I am currently at my Mum’s house, which is covered in paintings, all kinds of art really on every wall from all different types of artists including some of mine .
They take me back to different parts of my life, things that were going on then , artists I was interested in, but one particular painting got me thinking.
In our last year at school (I was 18), we had to compile a body of work and a written thesis about the artists in question. I had chosen Robert and Sonia Delaunay.
I had spent the year so far painting fairly large scale highly coloured abstracted landscapes mostly based off Robert Delaunays many scenes of Paris. It culminated in a door or window sized piece that had two sides with tissue paper stretched out over the frame with one cityscape on either side but different times of day so different colour pallets. It hung in the middle of the room with light going through like a window.
I felt it only reasonable to pay homage to Sonia Delaunay also and I was inspired by her dancers series ( this one in particular) So I set about thinking how I might go about it, not to replicate but to be inspired by.
One of my closest friends at the time was a dancer and I asked her if she would come and dance for me and I could photograph her which she agreed to. I took reams of actual film pictures and had them processed and then proceeded to cut them all up and splice them together (sort of like this) and made up a very long and skinny canvas on which to start painting.
At the time we had two art teachers and although we were usually under the purview of just one we periodically had consults with the other. It was one of these days that I had a consult with my alternate teacher. She was to say the least, discouraging, dismissing my plan and saying I should stick to my strengths and not draw people. She thought I was making a mistake. I was a mixture of cross and shamed . Ultimately the cross won out I guess because I kept going despite the negative feedback.

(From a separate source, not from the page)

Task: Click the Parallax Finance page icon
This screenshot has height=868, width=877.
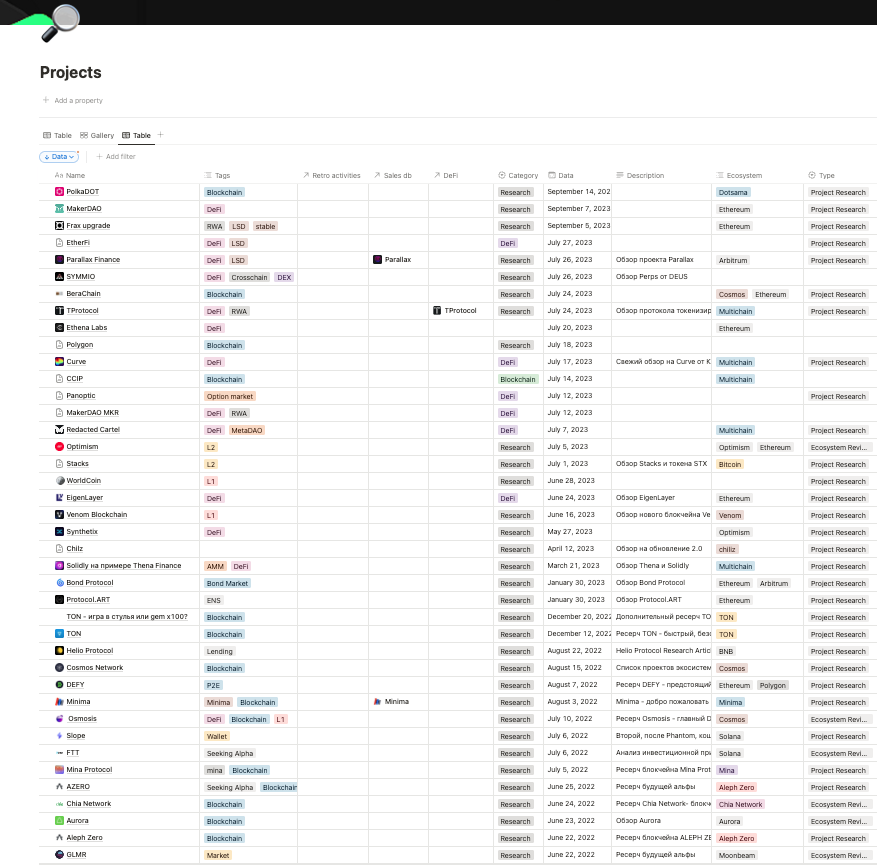Action: [x=59, y=260]
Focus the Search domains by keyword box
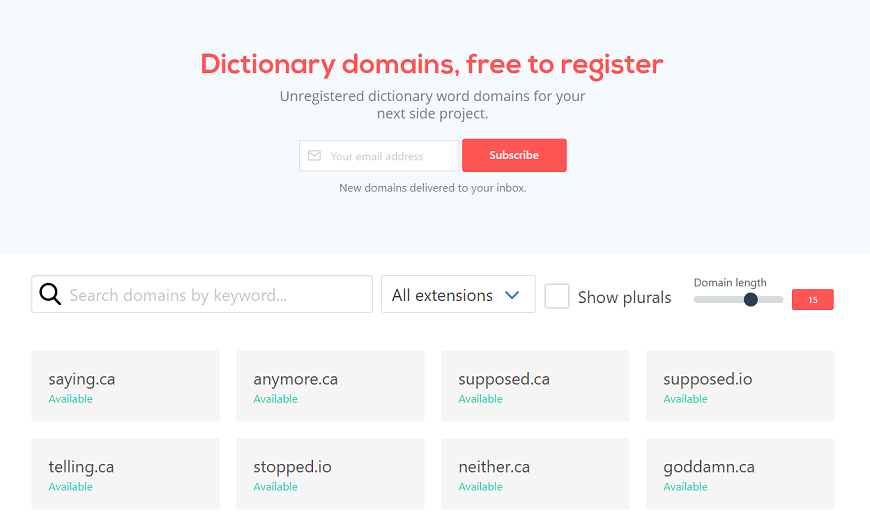Viewport: 870px width, 519px height. coord(202,294)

I just needed to make this piece I could see it and was willing to go against the advice and bring my vision to life. ( I may also have gone home and talked to my mother who would probably given me words of encouragement to keep going, I don’t remember but its pretty likely )

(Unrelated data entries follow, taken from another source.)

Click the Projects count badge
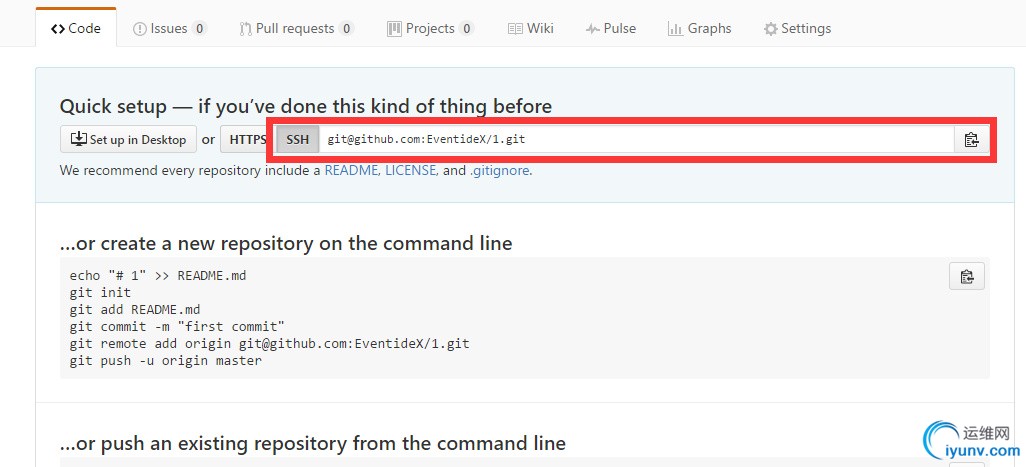The height and width of the screenshot is (467, 1026). pos(466,29)
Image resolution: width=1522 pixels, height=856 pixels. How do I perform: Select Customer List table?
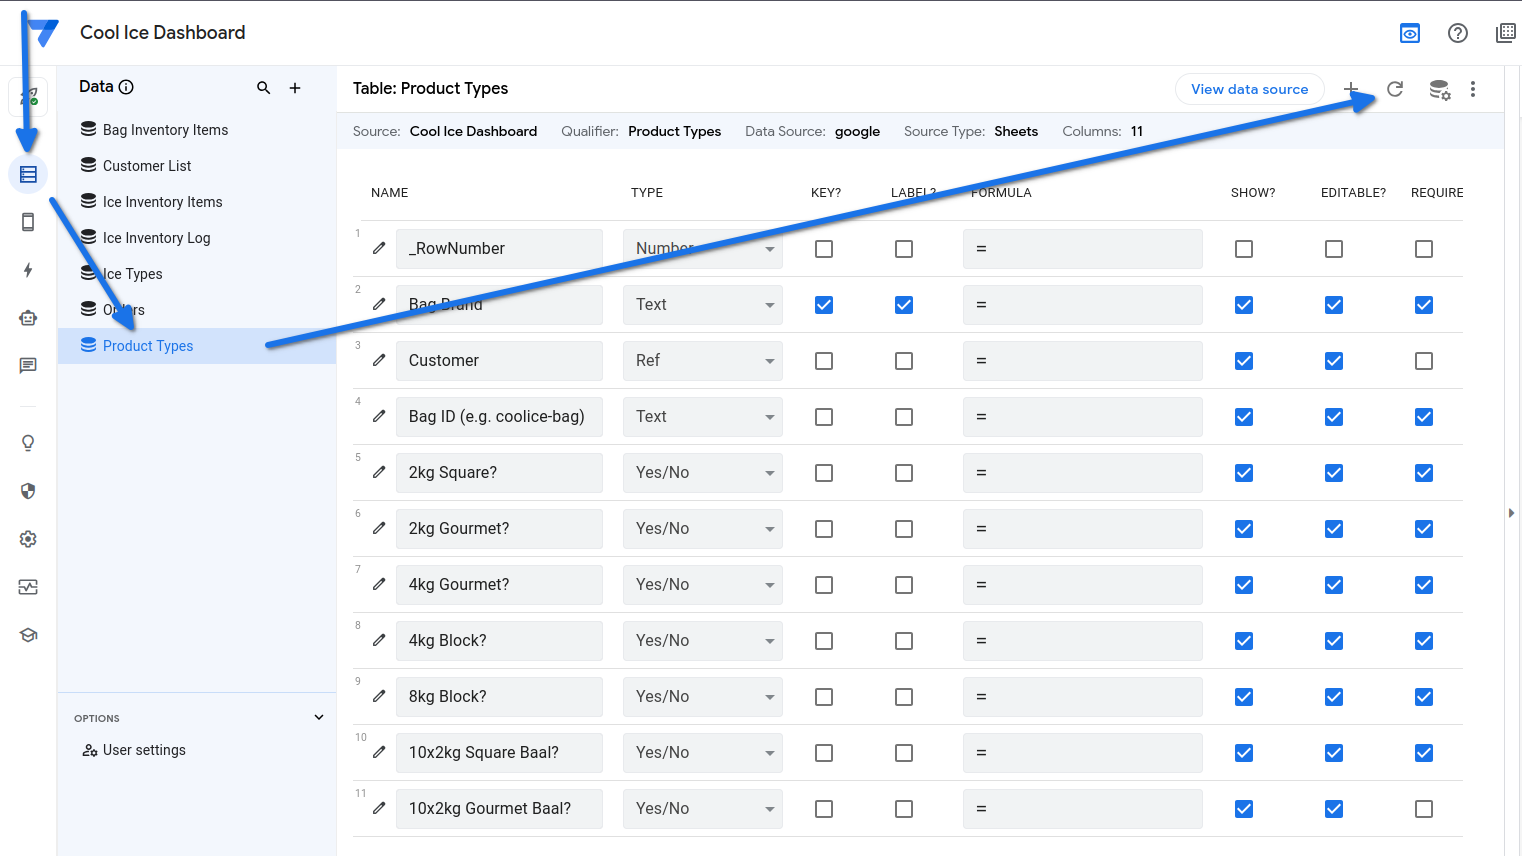pos(146,166)
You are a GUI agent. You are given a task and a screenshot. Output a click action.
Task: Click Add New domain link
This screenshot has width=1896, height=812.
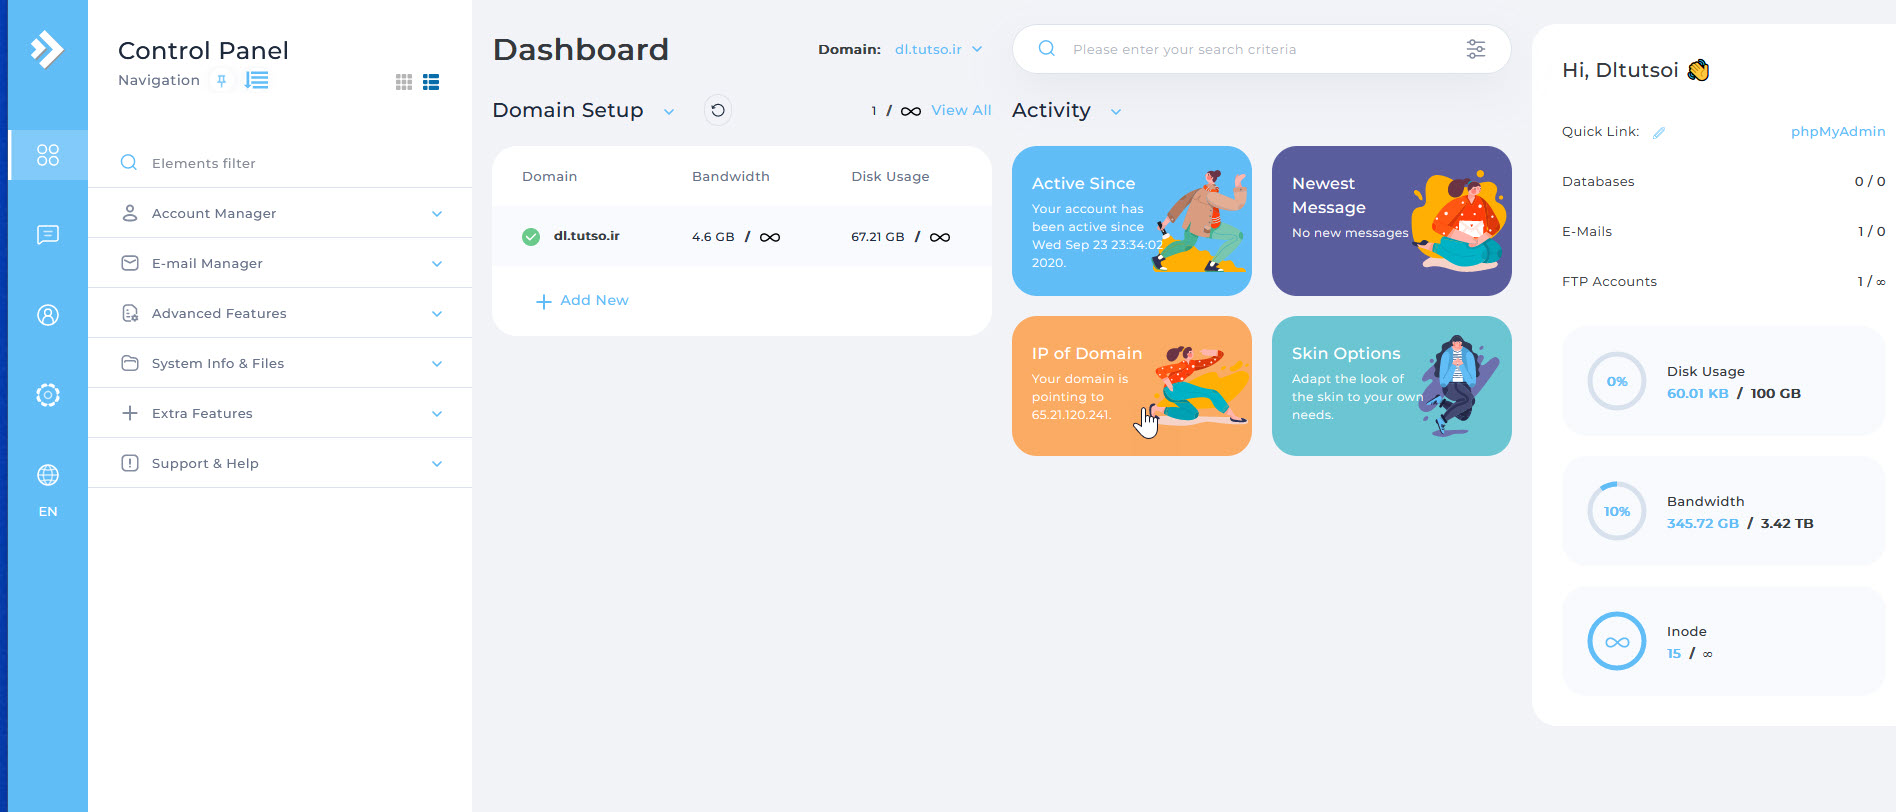[583, 300]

In any case I pushed through and created this piece of work and I was pleased with it and felt like it sat together well with the rest of the work.
So wasn’t I surprised at the end of the year when that same teacher decided that out of all the art work produced that school year she chose my painting that she had told me not to paint to wrap around the front cover of the school magazine. Validation indeed.

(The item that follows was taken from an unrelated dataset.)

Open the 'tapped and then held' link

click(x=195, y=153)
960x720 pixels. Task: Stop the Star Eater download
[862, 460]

However as much as that is a good feeling (and it is ), thats not in fact what I was reminded of when I looked at this painting. It’s the one of internal dialogue and having a vision, and executing it despite what is being said outside of your head. It is being sure of your self to see an idea through not because it might be great but because you won’t know unless you give it a go.
To quiet the noise outside your self(not an easy task of which im sure there is considerably more noise than when I was 18) and follow that idea and push it until you are happy with what you have created , then you can release it to the world or not, but you literally won’t know if you don’t try . There are lots of things that are shared in the world that come from someones wild idea , every book , music piece of art starts with
“I wonder if this could…?” and just like that in pours the light, reflecting out to the rest of the world and out there some one else picks it up .
Brilliant! Thanks for sharing it all!
Such a necessary reminder. This piece is so beautiful, cheers to your bravery in seeing it through!